▶ Written instruction A:
According to the forum thread on China's ban on cross-dressing gamers, on which forum did Rahl Windsong find the news?

▶ Supplied passage:
━━━━

# China bans crossdressing players!



## Rahl Windsong (Sep 28, 2007)

I found this on the off topic forum at Bethesda...

China bans cross-dressing gamers! - Bethesda Game Studios Forums

I can't believe they are stupid enough to pull something like this. I bet, as one poster in that thread stated, some Minister in China was trolling the internet for a girl, ended up meeting a man and got all pissy about it.

Now I pretty much never play a female character in an MMO, but I think you should be able to if you want to do that, because it is supposed to be an avenue to RP, right? So playing a member of the opposite sex would be considered roleplaying, yes?

All I can really do is thank my lucky stars that I live in a free country, because that is just plain idiotic and really makes the government of China look exactly like fools.

I think maybe it might also be a master plan so they can see boobies on the webcam, I mean how else are the going to verify? Oh, and what about the female friend next door sitting in for the pic? How do they plan to make this work? lol

Lunacy!


----------



## dustinzgirl (Sep 28, 2007)

China, like America they always worry about the wrong crap.

Who the freak cares what people wear?


----------



## Overread (Sep 30, 2007)

Following the links through this realy does sound like some desperate china men trying to find the love of thier lives - or something good to look at! I find it odd though that there is no ban on women playing as male characters - that point alone I think will break this policy - why should only really women have to prove themselvs - also a major hole in the sytem - whats to stop players putting thier mother/gf infront of the webcam to prove their gender (ok chances are most mothers won't


----------



## qwik (Sep 30, 2007)

thats crazy, they have the wildest laws overseas...china always has something to complain about...let the dudes dress up as girls if they want to! geez!


----------

━━━━

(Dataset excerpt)

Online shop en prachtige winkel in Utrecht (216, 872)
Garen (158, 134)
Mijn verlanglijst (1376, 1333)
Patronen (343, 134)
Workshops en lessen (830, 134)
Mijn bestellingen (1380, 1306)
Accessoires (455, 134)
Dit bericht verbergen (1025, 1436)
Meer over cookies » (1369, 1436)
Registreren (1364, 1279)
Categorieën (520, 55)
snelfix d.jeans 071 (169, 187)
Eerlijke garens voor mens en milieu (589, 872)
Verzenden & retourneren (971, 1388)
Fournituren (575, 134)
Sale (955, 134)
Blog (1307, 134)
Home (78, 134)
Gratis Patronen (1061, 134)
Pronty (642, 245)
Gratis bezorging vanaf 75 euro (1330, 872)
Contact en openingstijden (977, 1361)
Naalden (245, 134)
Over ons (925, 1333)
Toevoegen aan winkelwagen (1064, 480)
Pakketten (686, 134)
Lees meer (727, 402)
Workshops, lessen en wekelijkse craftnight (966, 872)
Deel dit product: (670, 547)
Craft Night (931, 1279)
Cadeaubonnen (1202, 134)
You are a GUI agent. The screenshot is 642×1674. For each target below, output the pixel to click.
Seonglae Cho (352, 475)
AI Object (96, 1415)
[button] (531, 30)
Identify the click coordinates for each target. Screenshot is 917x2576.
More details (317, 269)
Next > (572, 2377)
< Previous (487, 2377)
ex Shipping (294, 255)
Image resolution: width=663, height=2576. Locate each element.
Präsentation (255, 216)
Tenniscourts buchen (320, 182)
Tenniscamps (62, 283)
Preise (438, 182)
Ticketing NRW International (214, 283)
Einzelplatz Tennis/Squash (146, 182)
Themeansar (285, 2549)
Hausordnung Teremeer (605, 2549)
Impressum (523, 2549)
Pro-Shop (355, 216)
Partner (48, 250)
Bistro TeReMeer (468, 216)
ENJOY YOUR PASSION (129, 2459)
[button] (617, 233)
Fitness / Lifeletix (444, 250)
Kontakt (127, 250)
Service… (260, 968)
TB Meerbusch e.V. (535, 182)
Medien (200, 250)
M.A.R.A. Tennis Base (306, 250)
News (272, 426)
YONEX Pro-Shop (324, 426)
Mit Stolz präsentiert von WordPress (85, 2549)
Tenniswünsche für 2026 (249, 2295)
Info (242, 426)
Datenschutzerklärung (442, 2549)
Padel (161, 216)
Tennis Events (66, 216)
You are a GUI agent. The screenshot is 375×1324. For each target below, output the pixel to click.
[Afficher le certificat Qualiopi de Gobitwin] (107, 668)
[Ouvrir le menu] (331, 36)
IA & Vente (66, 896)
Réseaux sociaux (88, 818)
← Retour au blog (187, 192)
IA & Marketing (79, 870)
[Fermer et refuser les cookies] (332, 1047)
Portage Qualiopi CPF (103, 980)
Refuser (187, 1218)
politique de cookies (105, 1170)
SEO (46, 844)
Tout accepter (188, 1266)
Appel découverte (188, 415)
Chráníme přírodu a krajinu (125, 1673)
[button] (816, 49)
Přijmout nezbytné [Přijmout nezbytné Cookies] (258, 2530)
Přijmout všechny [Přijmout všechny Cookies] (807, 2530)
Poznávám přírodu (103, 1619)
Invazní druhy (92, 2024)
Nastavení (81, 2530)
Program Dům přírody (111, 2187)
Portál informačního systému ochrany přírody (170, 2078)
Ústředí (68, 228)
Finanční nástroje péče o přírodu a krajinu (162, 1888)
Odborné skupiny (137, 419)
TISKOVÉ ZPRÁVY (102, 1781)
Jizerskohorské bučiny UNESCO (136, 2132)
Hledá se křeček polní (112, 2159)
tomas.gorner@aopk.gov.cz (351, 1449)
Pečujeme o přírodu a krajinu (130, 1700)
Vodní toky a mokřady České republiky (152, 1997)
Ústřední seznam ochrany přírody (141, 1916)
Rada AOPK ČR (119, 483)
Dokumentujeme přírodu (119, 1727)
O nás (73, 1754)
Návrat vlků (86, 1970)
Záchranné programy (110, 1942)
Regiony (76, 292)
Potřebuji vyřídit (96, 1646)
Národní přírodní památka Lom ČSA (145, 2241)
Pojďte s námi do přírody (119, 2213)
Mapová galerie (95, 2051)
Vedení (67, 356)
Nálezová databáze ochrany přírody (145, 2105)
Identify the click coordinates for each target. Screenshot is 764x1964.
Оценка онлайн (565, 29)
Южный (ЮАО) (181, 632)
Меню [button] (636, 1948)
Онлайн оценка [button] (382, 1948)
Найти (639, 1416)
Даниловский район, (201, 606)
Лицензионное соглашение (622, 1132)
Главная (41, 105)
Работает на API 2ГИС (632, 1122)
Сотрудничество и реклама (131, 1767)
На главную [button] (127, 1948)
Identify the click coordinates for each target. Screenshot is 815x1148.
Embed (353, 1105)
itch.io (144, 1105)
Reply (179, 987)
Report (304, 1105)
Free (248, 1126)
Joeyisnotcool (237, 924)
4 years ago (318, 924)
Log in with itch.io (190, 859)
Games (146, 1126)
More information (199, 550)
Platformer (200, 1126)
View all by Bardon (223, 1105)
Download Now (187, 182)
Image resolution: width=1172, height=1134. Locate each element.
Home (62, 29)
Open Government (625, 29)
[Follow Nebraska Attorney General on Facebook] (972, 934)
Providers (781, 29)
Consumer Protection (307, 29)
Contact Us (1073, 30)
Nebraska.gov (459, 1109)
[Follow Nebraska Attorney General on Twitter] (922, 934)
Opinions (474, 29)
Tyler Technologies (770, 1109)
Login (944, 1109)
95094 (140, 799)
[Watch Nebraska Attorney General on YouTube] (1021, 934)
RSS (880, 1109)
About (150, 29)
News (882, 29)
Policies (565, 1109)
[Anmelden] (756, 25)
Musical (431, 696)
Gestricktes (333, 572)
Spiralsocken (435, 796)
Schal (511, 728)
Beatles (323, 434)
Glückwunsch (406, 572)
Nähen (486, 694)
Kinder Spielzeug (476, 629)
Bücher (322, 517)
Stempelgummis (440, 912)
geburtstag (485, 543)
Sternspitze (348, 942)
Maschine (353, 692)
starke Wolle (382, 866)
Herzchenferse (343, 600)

━━━━

▶ Written instruction B:
Recast the part of the records that opens with the line containing "Mit Stolz präsentiert" and closes with the line containing "Finanční nástroje péče" as a JSON list of strings, one string per line, with blank lines left out.

▶ Task result A:
The off topic forum at Bethesda.

▶ Task result B:
[
  "Mit Stolz präsentiert von WordPress (85, 2549)",
  "Tenniswünsche für 2026 (249, 2295)",
  "Info (242, 426)",
  "Datenschutzerklärung (442, 2549)",
  "Padel (161, 216)",
  "Tennis Events (66, 216)",
  "You are a GUI agent. The screenshot is 375×1324. For each target below, output the pixel to click.",
  "[Afficher le certificat Qualiopi de Gobitwin] (107, 668)",
  "[Ouvrir le menu] (331, 36)",
  "IA & Vente (66, 896)",
  "Réseaux sociaux (88, 818)",
  "← Retour au blog (187, 192)",
  "IA & Marketing (79, 870)",
  "[Fermer et refuser les cookies] (332, 1047)",
  "Portage Qualiopi CPF (103, 980)",
  "Refuser (187, 1218)",
  "politique de cookies (105, 1170)",
  "SEO (46, 844)",
  "Tout accepter (188, 1266)",
  "Appel découverte (188, 415)",
  "Chráníme přírodu a krajinu (125, 1673)",
  "[button] (816, 49)",
  "Přijmout nezbytné [Přijmout nezbytné Cookies] (258, 2530)",
  "Přijmout všechny [Přijmout všechny Cookies] (807, 2530)",
  "Poznávám přírodu (103, 1619)",
  "Invazní druhy (92, 2024)",
  "Nastavení (81, 2530)",
  "Program Dům přírody (111, 2187)",
  "Portál informačního systému ochrany přírody (170, 2078)",
  "Ústředí (68, 228)",
  "Finanční nástroje péče o přírodu a krajinu (162, 1888)"
]